[START]

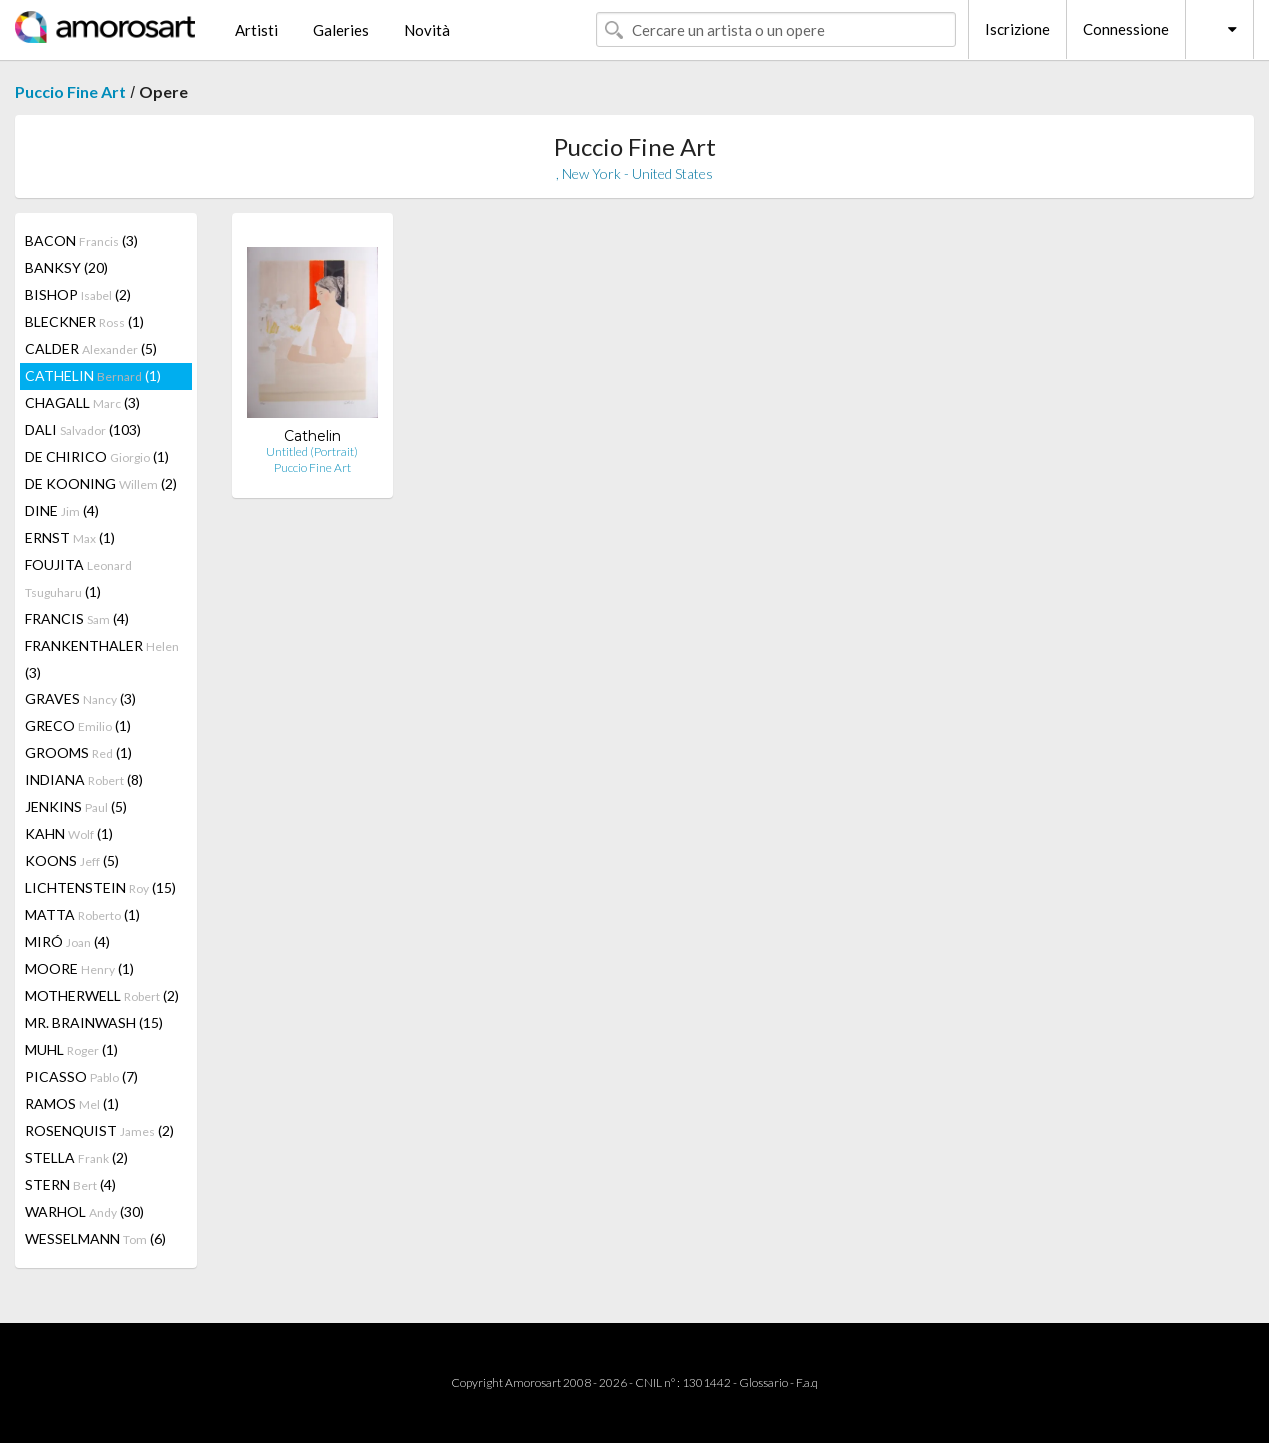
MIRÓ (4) (67, 941)
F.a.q (807, 1382)
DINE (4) (62, 510)
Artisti (256, 30)
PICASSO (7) (81, 1076)
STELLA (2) (76, 1157)
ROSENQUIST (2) (99, 1130)
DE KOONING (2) (101, 483)
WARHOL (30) (84, 1211)
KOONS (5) (72, 860)
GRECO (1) (78, 725)
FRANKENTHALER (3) (102, 659)
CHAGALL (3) (82, 402)
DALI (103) (83, 429)
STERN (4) (70, 1184)
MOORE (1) (79, 968)
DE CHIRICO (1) (97, 456)
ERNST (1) (70, 537)
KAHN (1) (69, 833)
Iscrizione (1017, 29)
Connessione (1126, 29)
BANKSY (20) (66, 267)
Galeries (341, 30)
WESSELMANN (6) (95, 1238)
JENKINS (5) (76, 806)
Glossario (763, 1382)
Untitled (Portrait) (312, 451)
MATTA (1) (82, 914)
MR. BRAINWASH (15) (94, 1022)
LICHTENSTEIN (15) (100, 887)
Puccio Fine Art (70, 91)
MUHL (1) (71, 1049)
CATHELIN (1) (93, 375)
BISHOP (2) (78, 294)
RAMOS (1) (72, 1103)
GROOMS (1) (78, 752)
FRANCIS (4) (77, 618)
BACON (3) (81, 240)
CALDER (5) (91, 348)
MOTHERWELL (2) (102, 995)
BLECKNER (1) (84, 321)
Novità (427, 30)
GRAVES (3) (80, 698)
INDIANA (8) (84, 779)
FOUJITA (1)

[END]

**Short task**
Starting at the line containing "MATTA (1) (82, 914)" and ending at the last line of the data, write out those lines again in full. Multiply every coordinate in the answers by 2.3 and round each result to a whole number, rounding halves up.

**Response to this task**
MATTA (1) (189, 2102)
MR. BRAINWASH (15) (216, 2351)
LICHTENSTEIN (15) (230, 2040)
Puccio Fine Art (161, 209)
MUHL (1) (163, 2413)
CATHELIN (1) (214, 863)
BISHOP (2) (179, 676)
RAMOS (1) (166, 2537)
GROOMS (1) (179, 1730)
FRANCIS (4) (177, 1421)
BACON (3) (186, 552)
CALDER (5) (209, 800)
MOTHERWELL (2) (235, 2289)
BLECKNER (1) (193, 738)
Novità (982, 69)
GRAVES (3) (184, 1605)
INDIANA (8) (193, 1792)
FOUJITA (1)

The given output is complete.